I developed spark streaming application using Spark Structured Streaming v3.1.2
When i try to run Spark application on yarn Cluster mode, it returns an error with an exception trying to access HDFS root directory.
Caused by: org.apache.hadoop.ipc.RemoteException(org.apache.hadoop.security.AccessControlException): Permission denied: user=app-stream, access=WRITE, inode="/":hdfs:hdfs:drwxr-xr-x
at org.apache.hadoop.hdfs.server.namenode.FSPermissionChecker.check(FSPermissionChecker.java:399)
at org.apache.hadoop.hdfs.server.namenode.FSPermissionChecker.checkPermission(FSPermissionChecker.java:255)
at org.apache.ranger.authorization.hadoop.RangerHdfsAuthorizer$RangerAccessControlEnforcer.checkDefaultEnforcer(RangerHdfsAuthorizer.java:589)
at org.apache.ranger.authorization.hadoop.RangerHdfsAuthorizer$RangerAccessControlEnforcer.checkPermission(RangerHdfsAuthorizer.java:350)
I looked into what raised an exception, and then
I figured out the fact that it tries to create temporary checkpoint location when application starts
2024-07-04 13:27:33,283 WARN streaming.StreamingQueryManager: Temporary checkpoint location created which is deleted normally when the query didn't fail: /tmp/temporary-39eda0e7-a3a4-4a17-8810-6c3a8c136be2. If it's required to delete it under any circumstances, please set spark.sql.streaming.forceDeleteTempCheckpointLocation to true.

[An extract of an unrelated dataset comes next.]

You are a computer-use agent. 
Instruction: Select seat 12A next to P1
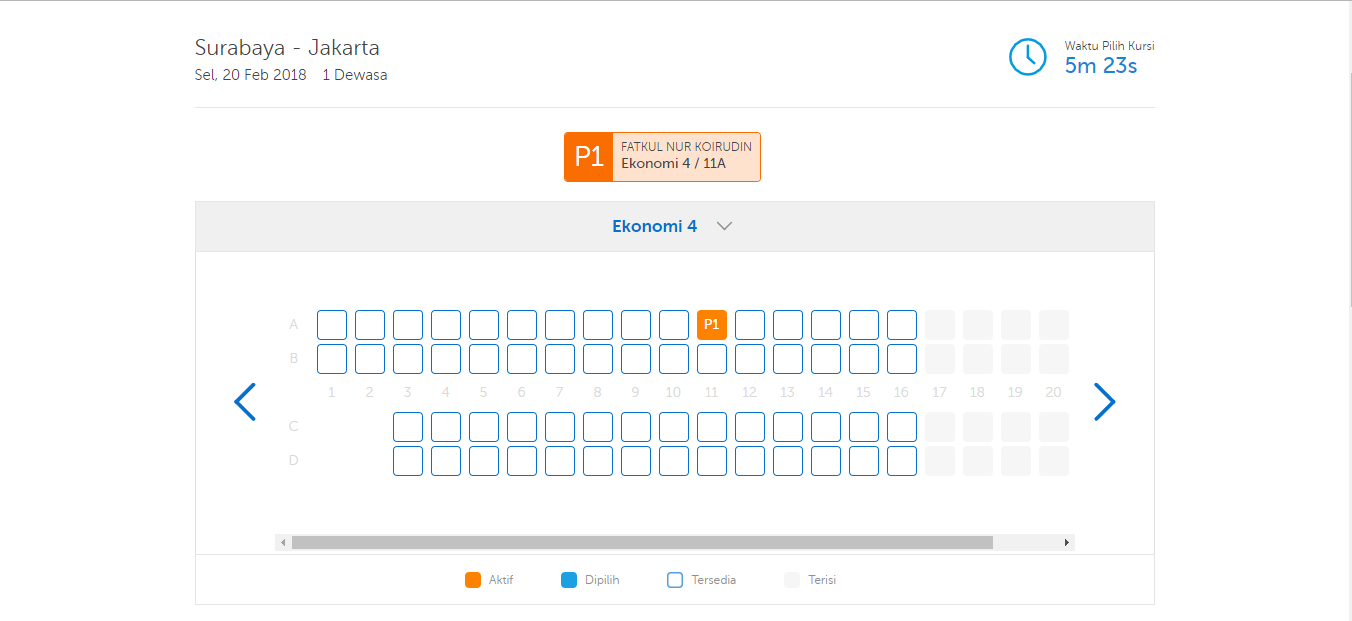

Important to know deleting
temp checkpoint folder is best effort.
2024-07-04 13:27:33,415 WARN streaming.StreamingQueryManager: Temporary checkpoint location created which is deleted normally when the query didn't fail: /tmp/temporary-57b737e7-382d-4035-8f20-dcf19e4280ce. If it's required to delete it under any circumstances, please set spark.sql.streaming.forceDeleteTempCheckpointLocation to true. Important to know deleting
temp checkpoint folder is best effort.
So, when the app runs on client mode, it accesses local root directory (/tmp) but on the other hand it accesses HDFS root directory (hdfs://) on Cluster mode.
I tried every method on the web such as setting checkpointDir,
but AFAIK, temporary checkpoint is not what i can handle with.
It’s done by Spark internal code.
(https://issues.apache.org/jira/browse/SPARK-26825)
I verfied that it does not return such error as long as it does not create temporary checkpoint.
My app1 in caseA (without join with static dataframe) does not create temporary checkpoint, and it returns no error
My app2 in caseB (Join with static dataframe which refreshes every 6 hours w/ Delta table) tries to create temporary checkpoint, and it returns errors
So, my question is
- Is there a way to make spark stop trying to create temporary checkpoint ?
- When spark streaming try to create temporary checkpoint ?